------ Избранный отрывок ------

И "Omnia mea mecum porto" ("Все мое ношу с собою") также печаталась анонимно на немецком языке в 1850 году. Герцен датировал эту статью 3 апреля 1850 года.
"Донозо Кортес, маркиз Вальдегамас, и Юлиан, император римский" – статья, завершающая русское издание "С того берега", была написана в феврале – марте 1850 года и впервые публиковалась на французском языке как передовица парижской газеты "Voix du Peuple". Статьи, составившие книгу, писались по свежим следам событий. Это книга "лирическая" в том смысле, что Герцен с предельной искренностью поведал в пей о всех потрясениях и сомнениях после краха иллюзий. В ней нет рецептов и пророчеств на будущее. Недаром Герцен назвал 1848 год "педагогическим". Он делал из него выводы без иллюзий. Основную мысль книги он объясняет в письме к Маццини: "…Я проповедую полный разрыв с неполными революционерами: от них на двести шагов несет реакцией. Нагромоздив ошибку на ошибку, они все еще стараются оправдать их, – лучшее доказательство, что они их повторят".
А что такое Луи Блан, Пьер Леру? Абстрактные романтики, не знающие практической жизни, фразеры. Их. мир будущего только на словах, а слова их не могут быть реализованы делом. Как и "аристократы демократической республики", вроде Ледрю-Роллена, они только цветом (алым) в будущем, а на самом деле принадлежат миру ушедшему. С беспощадным сарказмом Герцен делает зарисовки парижского быта, царствующих там нравов в годы после 1848-го. Террор, слежка, инквизиция светская и духовная, а во главе этого Тьер – "малорослый старичишка с кругленьким брюшком, на тоненьких ножках", который, "остря и помирая со смеху, ссылает на поселение, сажает на цепь", для которого один бог – капитал, и нет бога, кроме него. В эти годы Герцен увидел и пролетариат. И хотя он и не понимал всех тех экономических пружин, которые приводят в действие часы политической борьбы, хотя он еще верил в некую абстрактную "силу идей", но это уже не его вина. Как сказал Ленин, он остановился на пороге исторического материализма.

------

• Что сделать
**A)** Перепишите без изменений строки из записей, от строки с "Identify the location of 'Shopping'." до строки с "In order to click on the price", включая обе.
**B)** Допишите следующую часть текста о книге Герцена «С того берега», начав сразу после его последнего предложения.

------ Фрагменты данных ------

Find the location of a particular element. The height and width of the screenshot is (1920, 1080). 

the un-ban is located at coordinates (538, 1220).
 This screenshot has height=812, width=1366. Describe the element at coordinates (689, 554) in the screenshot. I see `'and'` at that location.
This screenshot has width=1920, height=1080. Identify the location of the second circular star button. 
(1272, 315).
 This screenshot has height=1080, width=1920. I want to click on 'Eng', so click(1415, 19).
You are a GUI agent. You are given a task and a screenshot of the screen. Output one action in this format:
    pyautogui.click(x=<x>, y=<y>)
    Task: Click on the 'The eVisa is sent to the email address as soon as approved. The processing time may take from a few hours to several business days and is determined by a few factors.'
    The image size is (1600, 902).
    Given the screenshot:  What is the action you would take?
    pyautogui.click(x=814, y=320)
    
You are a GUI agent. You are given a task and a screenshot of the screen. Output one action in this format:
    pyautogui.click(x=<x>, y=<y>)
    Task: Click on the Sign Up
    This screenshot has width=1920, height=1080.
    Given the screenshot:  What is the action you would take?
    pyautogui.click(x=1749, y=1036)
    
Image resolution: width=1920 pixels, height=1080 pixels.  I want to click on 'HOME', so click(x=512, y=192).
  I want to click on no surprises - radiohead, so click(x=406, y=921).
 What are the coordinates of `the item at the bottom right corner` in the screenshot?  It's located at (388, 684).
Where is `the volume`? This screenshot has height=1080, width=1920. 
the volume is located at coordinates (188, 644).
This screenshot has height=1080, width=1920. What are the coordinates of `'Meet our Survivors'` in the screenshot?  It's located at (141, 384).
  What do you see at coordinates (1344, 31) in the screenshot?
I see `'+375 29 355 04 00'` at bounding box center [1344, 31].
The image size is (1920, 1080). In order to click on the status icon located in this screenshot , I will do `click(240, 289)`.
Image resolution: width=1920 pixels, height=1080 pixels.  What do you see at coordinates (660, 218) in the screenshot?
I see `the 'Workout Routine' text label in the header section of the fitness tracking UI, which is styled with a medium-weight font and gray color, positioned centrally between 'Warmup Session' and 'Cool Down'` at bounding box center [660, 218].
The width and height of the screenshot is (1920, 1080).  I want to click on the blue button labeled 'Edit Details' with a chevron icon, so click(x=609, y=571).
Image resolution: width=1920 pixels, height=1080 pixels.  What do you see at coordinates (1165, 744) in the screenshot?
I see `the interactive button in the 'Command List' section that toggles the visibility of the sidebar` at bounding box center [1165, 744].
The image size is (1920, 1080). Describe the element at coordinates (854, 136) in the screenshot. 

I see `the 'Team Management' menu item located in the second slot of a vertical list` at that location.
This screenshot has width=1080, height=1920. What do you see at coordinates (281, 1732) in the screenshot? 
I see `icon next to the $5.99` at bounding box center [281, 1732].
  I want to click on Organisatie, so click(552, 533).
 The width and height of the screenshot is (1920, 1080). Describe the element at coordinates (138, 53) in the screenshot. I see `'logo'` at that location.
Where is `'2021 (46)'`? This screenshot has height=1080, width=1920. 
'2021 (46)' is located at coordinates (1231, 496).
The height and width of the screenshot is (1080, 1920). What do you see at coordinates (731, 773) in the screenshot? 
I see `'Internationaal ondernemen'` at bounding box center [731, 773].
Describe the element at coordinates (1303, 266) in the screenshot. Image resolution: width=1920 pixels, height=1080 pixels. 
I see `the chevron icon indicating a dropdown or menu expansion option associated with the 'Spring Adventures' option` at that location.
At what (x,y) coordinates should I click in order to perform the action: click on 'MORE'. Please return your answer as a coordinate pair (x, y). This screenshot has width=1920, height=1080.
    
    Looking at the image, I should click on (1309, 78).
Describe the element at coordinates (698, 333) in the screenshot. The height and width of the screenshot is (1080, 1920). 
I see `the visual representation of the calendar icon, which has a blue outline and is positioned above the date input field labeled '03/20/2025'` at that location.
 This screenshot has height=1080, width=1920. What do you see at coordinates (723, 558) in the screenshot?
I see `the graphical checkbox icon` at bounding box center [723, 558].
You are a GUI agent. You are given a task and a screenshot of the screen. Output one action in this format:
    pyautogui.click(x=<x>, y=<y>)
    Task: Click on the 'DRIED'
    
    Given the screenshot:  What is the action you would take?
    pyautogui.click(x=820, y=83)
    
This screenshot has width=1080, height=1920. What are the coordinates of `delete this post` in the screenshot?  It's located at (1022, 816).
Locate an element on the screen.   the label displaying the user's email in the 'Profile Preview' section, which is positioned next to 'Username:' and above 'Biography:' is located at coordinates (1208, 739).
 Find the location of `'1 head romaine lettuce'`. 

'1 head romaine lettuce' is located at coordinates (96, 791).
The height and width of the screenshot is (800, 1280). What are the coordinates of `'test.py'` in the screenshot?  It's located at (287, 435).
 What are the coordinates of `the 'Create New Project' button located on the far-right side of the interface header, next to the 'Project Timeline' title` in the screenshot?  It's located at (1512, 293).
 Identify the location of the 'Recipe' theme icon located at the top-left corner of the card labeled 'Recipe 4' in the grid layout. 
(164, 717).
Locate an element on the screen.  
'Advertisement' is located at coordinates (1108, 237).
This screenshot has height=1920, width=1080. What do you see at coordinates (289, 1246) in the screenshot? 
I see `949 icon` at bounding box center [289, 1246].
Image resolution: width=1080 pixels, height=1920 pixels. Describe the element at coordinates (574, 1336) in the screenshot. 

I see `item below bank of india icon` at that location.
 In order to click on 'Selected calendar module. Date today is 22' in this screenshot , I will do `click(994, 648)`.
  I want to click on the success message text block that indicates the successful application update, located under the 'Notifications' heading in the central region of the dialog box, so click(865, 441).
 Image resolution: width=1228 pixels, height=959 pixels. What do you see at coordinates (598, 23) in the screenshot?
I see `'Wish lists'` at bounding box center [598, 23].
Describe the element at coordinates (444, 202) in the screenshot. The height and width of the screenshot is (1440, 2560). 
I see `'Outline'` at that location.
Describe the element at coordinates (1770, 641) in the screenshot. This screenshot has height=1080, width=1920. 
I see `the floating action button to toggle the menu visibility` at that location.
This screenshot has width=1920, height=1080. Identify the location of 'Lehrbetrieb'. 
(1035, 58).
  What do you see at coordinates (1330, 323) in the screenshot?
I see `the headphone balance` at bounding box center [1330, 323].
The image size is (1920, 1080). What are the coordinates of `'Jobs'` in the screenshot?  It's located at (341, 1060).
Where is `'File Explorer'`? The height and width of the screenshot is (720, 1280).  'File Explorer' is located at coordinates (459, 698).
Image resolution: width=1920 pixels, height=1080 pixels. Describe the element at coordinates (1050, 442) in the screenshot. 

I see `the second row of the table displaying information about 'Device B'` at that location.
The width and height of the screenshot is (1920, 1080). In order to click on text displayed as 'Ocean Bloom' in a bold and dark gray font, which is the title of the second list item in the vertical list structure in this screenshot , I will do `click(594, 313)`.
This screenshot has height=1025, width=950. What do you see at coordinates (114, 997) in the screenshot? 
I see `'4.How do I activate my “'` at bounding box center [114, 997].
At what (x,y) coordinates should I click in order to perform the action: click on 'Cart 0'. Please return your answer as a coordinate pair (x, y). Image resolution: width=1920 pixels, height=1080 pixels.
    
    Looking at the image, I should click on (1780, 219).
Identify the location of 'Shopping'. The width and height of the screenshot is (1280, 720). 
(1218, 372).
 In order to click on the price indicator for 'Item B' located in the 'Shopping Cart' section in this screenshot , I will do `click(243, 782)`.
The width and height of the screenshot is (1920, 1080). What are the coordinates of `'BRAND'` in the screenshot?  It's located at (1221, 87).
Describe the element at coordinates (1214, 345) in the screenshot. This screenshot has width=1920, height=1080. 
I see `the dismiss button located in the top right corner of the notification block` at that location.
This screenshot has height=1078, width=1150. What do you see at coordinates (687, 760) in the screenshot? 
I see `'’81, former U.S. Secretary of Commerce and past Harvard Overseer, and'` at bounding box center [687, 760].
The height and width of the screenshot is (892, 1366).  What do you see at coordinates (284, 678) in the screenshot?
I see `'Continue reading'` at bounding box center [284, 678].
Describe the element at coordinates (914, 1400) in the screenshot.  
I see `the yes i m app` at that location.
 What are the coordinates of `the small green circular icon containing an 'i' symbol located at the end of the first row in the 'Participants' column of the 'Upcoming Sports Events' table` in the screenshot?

------

• Итоги работы
**A)**
Identify the location of 'Shopping'. The width and height of the screenshot is (1280, 720). 
(1218, 372).
 In order to click on the price indicator for 'Item B' located in the 'Shopping Cart' section in this screenshot , I will do `click(243, 782)`.

**B)**
Герцен заговорил о значении материальных условий существования человеческого общества, о том, как это материальное влияет на классовую борьбу. Но из правильной посылки исторического материализма Герцен не сделал правильных выводов, которые могли бы вооружить его подлинно научной революционной теорией. Поражение работников он объяснял только их слабостью, ему не было доступно понимание того, что в 1848 году рабочий класс еще не созрел как революционная сила. А Герцен спешит, Герцен принимает первую битву за последнее поражение и делает вывод, что' социализм в Западной Европе вообще не может победить.
В.И. Ленин очень точно определил суть духовной драмы Герцена. "Духовный крах Герцена, его глубокий скептицизм и пессимизм после 1848 года был крахом буржуазных иллюзий в социализме. Духовная драма Герцена была порождением и отражением той всемирно-исторической эпохи, когда революционность буржуазной демократии уже умирала (в Европе), а революционность социалистического пролетариата еще не созрела".
Герцен в этой книге "казнил" себя за те иллюзии, которые он питал относительно просветительских идей "обновления мира", и он не скрывал своих заблуждений. У Герцена как бы спала с глаз пелена, словно ее сорвали залпы карателей, расстреливающих парижских работников. Буржуазная Франция – это "террор, сальный, скрывающийся за углом, подслушивающий за дверью".
"С того берега" – книга трагическая. И Герцен это понимал. В "Былом и думах" он писал: "Я в себе преследовал ими (статьями. – В.П.) последние идолы, я иронией мстил им за боль и обман; я не над ближним издевался, а над самим собой и, снова увлеченный, мечтал уже быть свободным, но тут и запнулся". Но есть в этой книге и оптимистические ноты. Они целиком относятся к России. В письме к Мозесу Гессу, ставшему корреспондентом Герцена и критически отнесшемуся к книге, Александр Иванович писал: "Мы в России страдаем только от нашей детской неразвитости и материальной нужды, но нам принадлежит будущее. Славянский мир еще не жил во всей полноте своих сил; теперь он инстинктивно приготовил себе огромную арену действия – Россию".
А через десять лет Герцен подведет итог тем трагическим годам в предисловии к книге писем из Италии и Франции. "Начавши с крика радости при переезде через границу, я окончил моим духовным возвращением на родину. Вера в Россию – спасла меня на краю нравственной гибели".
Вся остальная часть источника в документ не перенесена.